If you have recently been made aware that SMA runs in your family, or have noticed symptoms that might indicate SMA in you or your child, speak to your doctor for more information about testing. Symptoms to keep an eye out for include:
- Muscle weakness and/or low muscle tone in the arms, legs, torso, shoulders, and/or hips — children may seem ‘floppy’
- Poor head control
- Difficulty breathing, swallowing or sucking
- Weak cry or cough
- Cannot sit or roll independently (0–6 months)
- Cannot stand or walk (7–18 months) or loss of the ability to walk (18+ months)
- Scoliosis (a curved spine)
- Tremors or twitching
If SMA is suspected, a blood test will be requested, which will look for the presence or absence of the SMN1 gene. If the SMN1 gene is absent, SMA can be diagnosed.

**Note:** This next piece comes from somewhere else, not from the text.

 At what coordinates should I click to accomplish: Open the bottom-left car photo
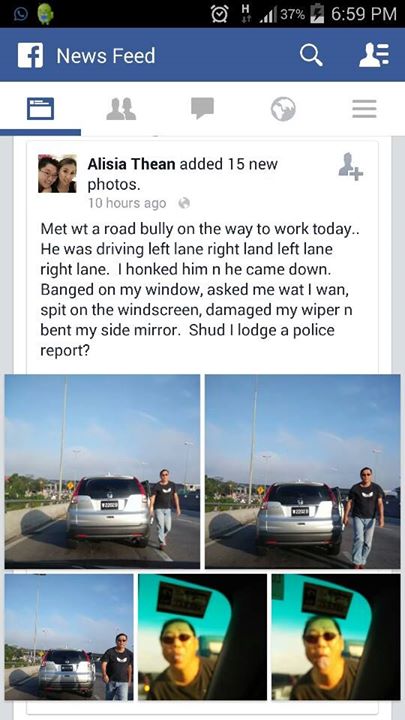[x=69, y=637]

If the gene is present, other diagnostic tests will take place to rule out rare forms of SMA caused by changes to different genes, and other neuromuscular conditions. In two to five per cent of patients with SMA, the SMN1 gene is not missing, just inactive. Testing for this is more complicated and may take some time.

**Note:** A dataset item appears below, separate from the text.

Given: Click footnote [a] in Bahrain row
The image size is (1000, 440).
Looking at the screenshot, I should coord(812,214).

The healthcare professional simply needs to take a blood sample. Some discomfort may be felt as part of standard blood test procedures.
From 1 November 2023, genetic carrier screening for SMA, Cystic Fibrosis and Fragile X syndrome was made freely available through Medicare to Australians who are pregnant or planning a pregnancy and their reproductive partner, helping them to make more informed reproductive choices. For those people who do not meet these Medicare criteria, testing is available at a cost. Speak to your testing provider for further information.